Fire fears spark Dell laptop battery recall


Dell, the world's largest computer manufacturer, has recalled more than four million computer batteries used in its laptops amid fears of a fire risk.

Customers affected by the recall are being warned to stop using the batteries immediately and have been instructed to contact the company to obtain replacements.

The voluntary recall of the lithium-ion batteries, which are manufactured by Sony, affects those which were placed in laptops shipped by Dell between April 2004 and July 2006.

A spokesman for Dell warned that in "rare cases" a defect in the batteries could cause them to overheat and even catch fire.

"In rare cases, a short circuit could cause the battery to overheat, causing a risk of smoke and fire," said Dell's Ira Williams.

"It happens in rare cases, but we opted to take this broad action immediately," he added.

The action taken by Dell follows the publication of photographs showing a Dell laptop bursting into flames during a conference in Osaka, Japan.

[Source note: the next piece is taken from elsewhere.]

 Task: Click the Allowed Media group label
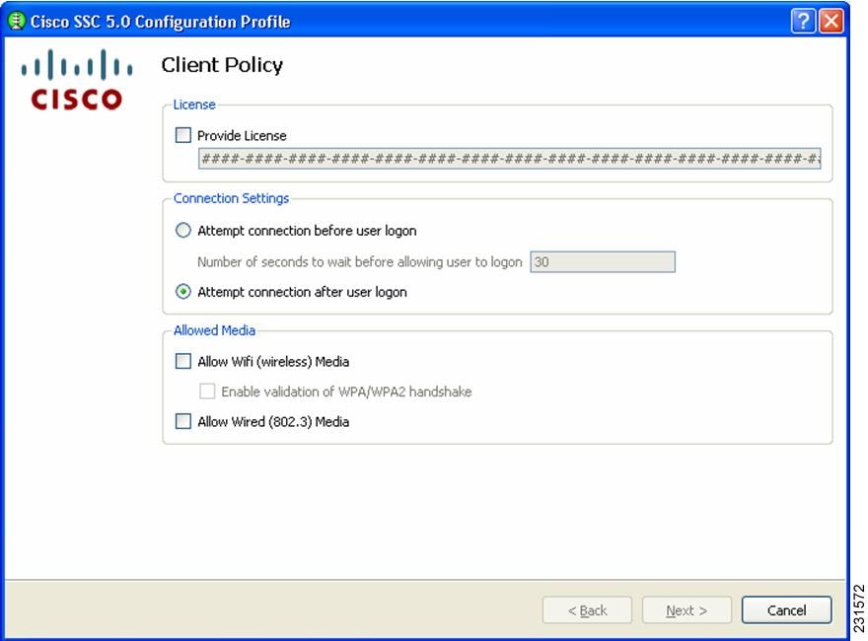[214, 330]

Similar incidents were subsequently reported across the world.

Dell said that it had been made aware of six instances, since December, when the Sony-made batteries had over-heated or caught fire, although there have been no reported injuries as a result.

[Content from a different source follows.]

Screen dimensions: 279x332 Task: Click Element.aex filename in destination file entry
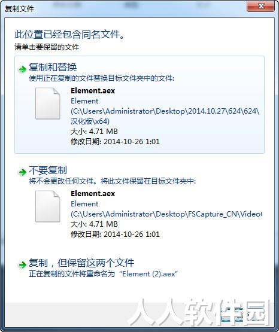coord(93,194)
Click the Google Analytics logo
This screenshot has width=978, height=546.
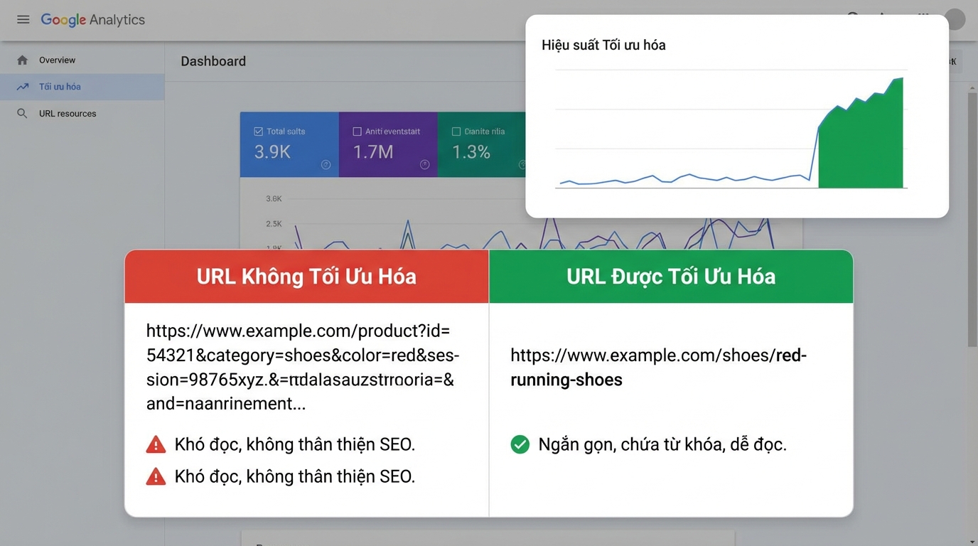pyautogui.click(x=92, y=20)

The company is recalling batteries used in later models of its Latitude, Inspiron, XTS and precision mobile workstation laptops, with most of the computers affected thought to have been sold in the US.

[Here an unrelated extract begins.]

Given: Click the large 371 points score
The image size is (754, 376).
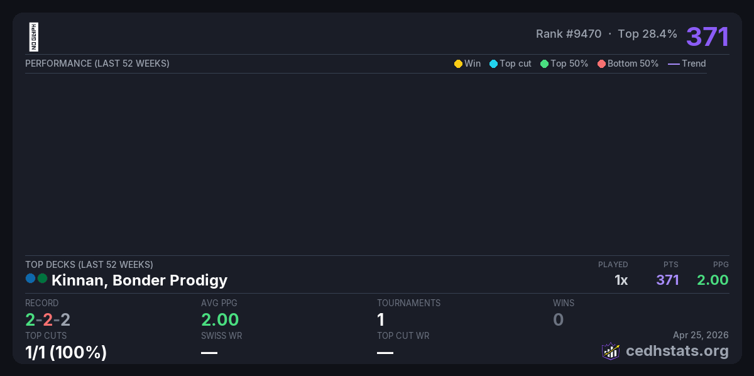Looking at the screenshot, I should [x=708, y=37].
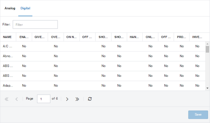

Apple Computers, which also uses the lithium-ion batteries, has said that it is examining the risk that they pose to consumers.

Meanwhile, attention is currently focused on the impact that the recall is likely to have on the commercial reputation of Dell, which has struggled to compete with rival Hewlett Packard in recent times.

Dismissing the effect of the recall, the company's chairman and founder Michael Dell, said that the company did not expect any material impact on its business as a result.

Mr Dell, currently in Australia, told a news conference that his company was still investigating reports that some of its laptops had caught fire.